[Item position entries]

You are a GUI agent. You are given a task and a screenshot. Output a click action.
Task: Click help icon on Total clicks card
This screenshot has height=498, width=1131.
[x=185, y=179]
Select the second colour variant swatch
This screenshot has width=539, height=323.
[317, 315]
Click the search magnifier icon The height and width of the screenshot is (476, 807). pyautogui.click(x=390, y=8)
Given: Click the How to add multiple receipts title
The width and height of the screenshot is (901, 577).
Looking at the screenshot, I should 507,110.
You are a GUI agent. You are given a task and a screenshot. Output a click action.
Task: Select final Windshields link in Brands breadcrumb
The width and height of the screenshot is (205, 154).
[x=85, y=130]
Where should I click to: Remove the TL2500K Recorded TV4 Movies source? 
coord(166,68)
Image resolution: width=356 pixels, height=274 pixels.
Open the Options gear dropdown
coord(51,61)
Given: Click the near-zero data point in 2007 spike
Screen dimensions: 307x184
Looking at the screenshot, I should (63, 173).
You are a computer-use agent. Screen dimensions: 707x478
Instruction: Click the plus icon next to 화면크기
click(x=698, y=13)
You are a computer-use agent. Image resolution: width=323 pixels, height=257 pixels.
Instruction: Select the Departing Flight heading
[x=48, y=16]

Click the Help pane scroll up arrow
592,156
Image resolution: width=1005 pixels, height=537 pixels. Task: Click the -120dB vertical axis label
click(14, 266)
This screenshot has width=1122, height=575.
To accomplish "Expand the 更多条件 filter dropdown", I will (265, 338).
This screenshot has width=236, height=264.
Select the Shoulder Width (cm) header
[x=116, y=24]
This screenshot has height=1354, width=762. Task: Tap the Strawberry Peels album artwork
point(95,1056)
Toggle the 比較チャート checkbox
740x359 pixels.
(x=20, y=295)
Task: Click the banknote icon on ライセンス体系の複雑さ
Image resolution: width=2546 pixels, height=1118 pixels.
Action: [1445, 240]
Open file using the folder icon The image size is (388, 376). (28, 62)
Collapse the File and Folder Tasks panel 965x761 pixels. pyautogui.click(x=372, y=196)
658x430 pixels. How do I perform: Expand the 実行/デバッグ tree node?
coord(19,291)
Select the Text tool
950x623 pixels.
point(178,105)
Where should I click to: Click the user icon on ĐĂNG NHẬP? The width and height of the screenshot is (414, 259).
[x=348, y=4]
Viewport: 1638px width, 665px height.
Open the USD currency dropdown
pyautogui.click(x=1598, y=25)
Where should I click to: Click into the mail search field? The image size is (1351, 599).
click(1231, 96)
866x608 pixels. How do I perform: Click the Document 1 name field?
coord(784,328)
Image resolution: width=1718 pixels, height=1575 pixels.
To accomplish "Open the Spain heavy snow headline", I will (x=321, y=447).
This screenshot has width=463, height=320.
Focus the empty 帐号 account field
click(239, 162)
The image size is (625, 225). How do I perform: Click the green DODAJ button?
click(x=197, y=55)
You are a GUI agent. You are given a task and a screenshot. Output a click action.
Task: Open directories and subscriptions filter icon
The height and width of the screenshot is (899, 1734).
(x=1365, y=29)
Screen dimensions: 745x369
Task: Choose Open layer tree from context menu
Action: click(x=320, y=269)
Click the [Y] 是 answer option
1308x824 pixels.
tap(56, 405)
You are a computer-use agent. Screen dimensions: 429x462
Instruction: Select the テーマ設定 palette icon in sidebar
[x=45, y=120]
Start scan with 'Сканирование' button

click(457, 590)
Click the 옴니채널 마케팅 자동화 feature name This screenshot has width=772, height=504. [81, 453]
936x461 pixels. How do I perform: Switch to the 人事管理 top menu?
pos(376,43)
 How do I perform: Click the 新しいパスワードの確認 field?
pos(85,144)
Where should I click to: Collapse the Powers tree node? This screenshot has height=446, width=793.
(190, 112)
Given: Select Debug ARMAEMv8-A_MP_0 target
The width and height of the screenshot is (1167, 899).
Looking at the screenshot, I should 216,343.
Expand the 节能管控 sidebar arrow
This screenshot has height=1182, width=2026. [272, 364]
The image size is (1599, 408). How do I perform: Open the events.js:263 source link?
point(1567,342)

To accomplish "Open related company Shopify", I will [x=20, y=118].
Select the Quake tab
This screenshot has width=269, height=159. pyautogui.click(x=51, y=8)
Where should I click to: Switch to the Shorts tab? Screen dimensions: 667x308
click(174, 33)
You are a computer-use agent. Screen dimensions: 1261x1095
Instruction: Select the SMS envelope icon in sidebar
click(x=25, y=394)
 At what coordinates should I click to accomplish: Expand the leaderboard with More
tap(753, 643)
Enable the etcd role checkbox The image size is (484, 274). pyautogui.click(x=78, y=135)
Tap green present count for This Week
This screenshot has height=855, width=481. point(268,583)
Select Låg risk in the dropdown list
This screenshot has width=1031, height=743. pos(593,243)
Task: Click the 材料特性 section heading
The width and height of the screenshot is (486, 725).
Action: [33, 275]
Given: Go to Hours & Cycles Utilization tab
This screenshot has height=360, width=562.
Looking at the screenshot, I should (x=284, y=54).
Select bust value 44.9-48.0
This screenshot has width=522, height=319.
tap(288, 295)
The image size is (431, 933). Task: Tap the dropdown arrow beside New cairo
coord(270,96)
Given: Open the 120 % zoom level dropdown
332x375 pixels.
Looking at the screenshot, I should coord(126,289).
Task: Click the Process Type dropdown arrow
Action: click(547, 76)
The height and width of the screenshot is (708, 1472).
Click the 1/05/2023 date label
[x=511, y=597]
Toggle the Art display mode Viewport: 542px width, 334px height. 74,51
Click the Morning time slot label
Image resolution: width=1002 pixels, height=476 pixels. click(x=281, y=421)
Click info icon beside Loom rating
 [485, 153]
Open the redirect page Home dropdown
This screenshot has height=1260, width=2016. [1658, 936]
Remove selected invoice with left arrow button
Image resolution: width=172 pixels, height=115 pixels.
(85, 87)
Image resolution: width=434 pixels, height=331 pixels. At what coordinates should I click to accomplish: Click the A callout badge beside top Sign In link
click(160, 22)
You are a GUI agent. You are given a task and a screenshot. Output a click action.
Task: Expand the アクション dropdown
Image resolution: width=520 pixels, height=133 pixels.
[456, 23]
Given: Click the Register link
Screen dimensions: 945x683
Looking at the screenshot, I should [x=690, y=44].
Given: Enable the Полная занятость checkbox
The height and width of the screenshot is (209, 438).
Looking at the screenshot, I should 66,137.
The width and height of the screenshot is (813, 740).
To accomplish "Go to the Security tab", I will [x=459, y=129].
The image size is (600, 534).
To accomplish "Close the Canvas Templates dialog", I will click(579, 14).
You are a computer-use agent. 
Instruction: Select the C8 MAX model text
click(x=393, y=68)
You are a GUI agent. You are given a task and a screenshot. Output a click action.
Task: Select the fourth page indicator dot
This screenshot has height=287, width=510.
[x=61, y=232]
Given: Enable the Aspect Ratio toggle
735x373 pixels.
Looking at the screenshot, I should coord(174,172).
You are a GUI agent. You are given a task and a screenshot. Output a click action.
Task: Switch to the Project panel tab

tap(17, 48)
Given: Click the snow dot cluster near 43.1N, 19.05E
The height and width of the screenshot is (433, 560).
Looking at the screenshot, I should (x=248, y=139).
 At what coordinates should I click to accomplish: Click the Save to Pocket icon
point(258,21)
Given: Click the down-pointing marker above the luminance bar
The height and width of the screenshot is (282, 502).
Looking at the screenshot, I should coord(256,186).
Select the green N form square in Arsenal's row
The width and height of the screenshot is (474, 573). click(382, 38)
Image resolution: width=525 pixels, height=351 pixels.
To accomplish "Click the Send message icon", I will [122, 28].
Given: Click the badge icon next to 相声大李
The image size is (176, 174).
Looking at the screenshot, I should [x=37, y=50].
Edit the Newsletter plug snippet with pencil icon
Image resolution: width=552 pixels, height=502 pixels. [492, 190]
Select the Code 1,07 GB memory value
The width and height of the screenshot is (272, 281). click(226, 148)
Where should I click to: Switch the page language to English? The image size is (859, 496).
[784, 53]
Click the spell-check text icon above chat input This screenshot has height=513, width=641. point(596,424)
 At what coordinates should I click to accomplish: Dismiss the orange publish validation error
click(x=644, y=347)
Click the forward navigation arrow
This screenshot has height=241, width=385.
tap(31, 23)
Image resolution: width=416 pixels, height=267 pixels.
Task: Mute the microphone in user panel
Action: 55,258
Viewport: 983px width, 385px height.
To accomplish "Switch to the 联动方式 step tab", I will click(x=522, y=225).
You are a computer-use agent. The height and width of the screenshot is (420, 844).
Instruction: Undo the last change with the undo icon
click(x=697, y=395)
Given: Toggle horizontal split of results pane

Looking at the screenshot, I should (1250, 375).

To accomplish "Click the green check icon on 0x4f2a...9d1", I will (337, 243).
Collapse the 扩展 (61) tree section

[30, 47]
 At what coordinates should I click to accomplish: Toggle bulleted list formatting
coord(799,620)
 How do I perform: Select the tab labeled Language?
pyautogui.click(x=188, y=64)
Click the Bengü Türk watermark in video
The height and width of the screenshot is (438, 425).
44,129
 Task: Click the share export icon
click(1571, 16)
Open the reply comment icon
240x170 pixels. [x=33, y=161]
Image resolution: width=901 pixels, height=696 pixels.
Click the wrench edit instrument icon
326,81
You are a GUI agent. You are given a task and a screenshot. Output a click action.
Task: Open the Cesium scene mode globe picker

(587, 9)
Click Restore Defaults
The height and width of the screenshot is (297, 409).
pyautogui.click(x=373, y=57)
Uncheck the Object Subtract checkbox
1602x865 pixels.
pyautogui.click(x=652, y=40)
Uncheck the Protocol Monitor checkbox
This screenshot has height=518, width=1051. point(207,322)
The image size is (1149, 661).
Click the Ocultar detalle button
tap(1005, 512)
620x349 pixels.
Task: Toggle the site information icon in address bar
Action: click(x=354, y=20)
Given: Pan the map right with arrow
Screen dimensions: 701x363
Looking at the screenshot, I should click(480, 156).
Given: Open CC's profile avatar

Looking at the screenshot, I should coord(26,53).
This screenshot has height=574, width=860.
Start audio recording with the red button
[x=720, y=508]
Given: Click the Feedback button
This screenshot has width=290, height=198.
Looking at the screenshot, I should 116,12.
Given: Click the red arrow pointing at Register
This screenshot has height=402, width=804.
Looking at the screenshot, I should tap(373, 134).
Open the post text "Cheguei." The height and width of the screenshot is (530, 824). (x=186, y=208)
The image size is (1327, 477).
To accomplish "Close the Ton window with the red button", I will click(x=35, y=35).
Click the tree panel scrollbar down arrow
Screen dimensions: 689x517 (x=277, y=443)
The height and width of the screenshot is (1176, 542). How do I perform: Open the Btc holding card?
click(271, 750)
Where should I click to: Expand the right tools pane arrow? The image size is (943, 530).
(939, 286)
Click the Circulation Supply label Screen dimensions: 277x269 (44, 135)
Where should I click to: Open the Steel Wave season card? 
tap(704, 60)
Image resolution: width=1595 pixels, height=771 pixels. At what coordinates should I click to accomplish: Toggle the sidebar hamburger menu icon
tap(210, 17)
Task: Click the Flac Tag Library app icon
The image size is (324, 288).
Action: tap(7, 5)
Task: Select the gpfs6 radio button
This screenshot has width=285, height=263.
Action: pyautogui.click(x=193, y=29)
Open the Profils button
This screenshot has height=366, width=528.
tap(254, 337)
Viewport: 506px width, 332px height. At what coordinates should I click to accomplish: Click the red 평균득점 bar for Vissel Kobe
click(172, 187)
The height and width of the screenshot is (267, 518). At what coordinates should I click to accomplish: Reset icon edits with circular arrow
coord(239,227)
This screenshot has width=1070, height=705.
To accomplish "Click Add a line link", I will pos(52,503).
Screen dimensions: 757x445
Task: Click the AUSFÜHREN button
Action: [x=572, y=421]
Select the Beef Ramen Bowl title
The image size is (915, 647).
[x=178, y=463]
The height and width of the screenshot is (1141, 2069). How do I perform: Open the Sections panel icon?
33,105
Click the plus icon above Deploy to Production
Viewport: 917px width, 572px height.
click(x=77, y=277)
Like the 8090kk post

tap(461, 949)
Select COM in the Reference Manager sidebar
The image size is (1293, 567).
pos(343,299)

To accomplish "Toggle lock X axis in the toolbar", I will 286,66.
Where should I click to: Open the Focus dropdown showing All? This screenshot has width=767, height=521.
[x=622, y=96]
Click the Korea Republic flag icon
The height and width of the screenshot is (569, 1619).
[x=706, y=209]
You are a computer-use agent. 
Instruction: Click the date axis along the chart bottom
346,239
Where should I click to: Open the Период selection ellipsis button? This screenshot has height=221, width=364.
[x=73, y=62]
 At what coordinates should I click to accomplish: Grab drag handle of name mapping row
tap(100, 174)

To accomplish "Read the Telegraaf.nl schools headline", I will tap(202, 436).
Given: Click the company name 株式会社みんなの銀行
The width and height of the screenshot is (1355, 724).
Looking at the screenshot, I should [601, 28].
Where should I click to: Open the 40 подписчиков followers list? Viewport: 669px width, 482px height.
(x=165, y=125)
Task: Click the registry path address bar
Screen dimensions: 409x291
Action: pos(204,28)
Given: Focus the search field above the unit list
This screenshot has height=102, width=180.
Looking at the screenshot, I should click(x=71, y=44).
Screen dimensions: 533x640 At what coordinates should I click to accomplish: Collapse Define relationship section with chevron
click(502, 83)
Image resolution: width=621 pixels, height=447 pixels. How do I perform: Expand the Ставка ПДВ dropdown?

▶ _WORK TO DO_
Copy, unchanged, the part of the entries that begins with the line containing "Given: Click the company name 株式会社みんなの銀行" and runs to the end of the entries.

▶ _OUTPUT BELOW_
Given: Click the company name 株式会社みんなの銀行
The width and height of the screenshot is (1355, 724).
Looking at the screenshot, I should [601, 28].
Where should I click to: Open the 40 подписчиков followers list? Viewport: 669px width, 482px height.
(x=165, y=125)
Task: Click the registry path address bar
Screen dimensions: 409x291
Action: pos(204,28)
Given: Focus the search field above the unit list
This screenshot has height=102, width=180.
Looking at the screenshot, I should click(x=71, y=44).
Screen dimensions: 533x640 At what coordinates should I click to accomplish: Collapse Define relationship section with chevron
click(502, 83)
Image resolution: width=621 pixels, height=447 pixels. How do I perform: Expand the Ставка ПДВ dropdown?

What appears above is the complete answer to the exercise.